One of the most common examples of an endurance athlete is a long distance runner training for a marathon. Cardiovascular endurance is one of the largest factors that affects how long and how far that long distance runner can run. The cardiovascular system needs to be able to supply his or her body with a steady supply of energy during the race. To train for the marathon, the runner might not only run for practice, but also cycle, swim, and do other types of cross-training exercises to ensure that his or her respiratory and circulatory systems are in top condition.

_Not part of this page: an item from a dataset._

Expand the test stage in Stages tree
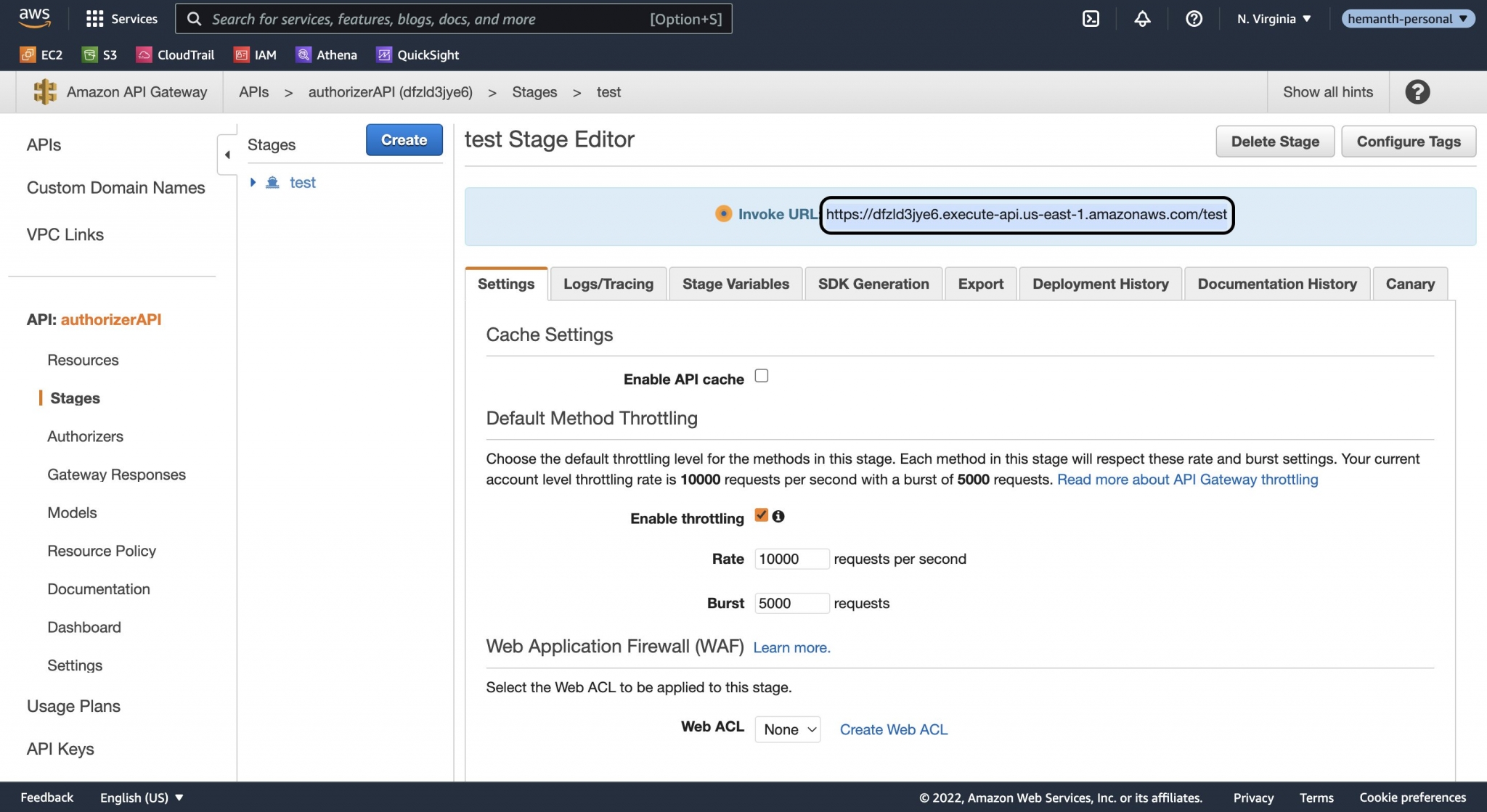The image size is (1487, 812). pyautogui.click(x=253, y=182)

Sometimes, endurance workouts are also meant to include the types of exercises that improve muscular endurance instead of cardiovascular endurance. Muscular endurance allows the muscles to repeatedly perform the same action against the same amount of resistance for an extended period of time. Marathon runners, triathlon athletes, cross country skiers, or any other endurance athlete will need to develop extraordinary muscular endurance as well as cardiovascular endurance. Muscular endurance workouts should be the same activity the athlete is training for in order to train the muscles to perform the required action for an extended period of time. For example, even if a marathon runner is using cross-training to strengthen the heart and lungs, he or she must run long enough distances frequently enough that the muscles are prepared and will not become fatigued during the marathon.
A second important component of muscular endurance is strength training. While not technically an endurance workout, strength training such as weight lifting will greatly improve muscular endurance. Detailed strength training workouts can be tailored to fit an individual goal, whether the goal is running or biking long distances, repetitive bursts of strength like those needed for tennis or martial arts, or anything else. Ideally, an athlete should include all aspects of these exercises into his or her endurance workout routine. The same marathon runner might cross-train for cardiovascular endurance and run and lift weights for muscular endurance.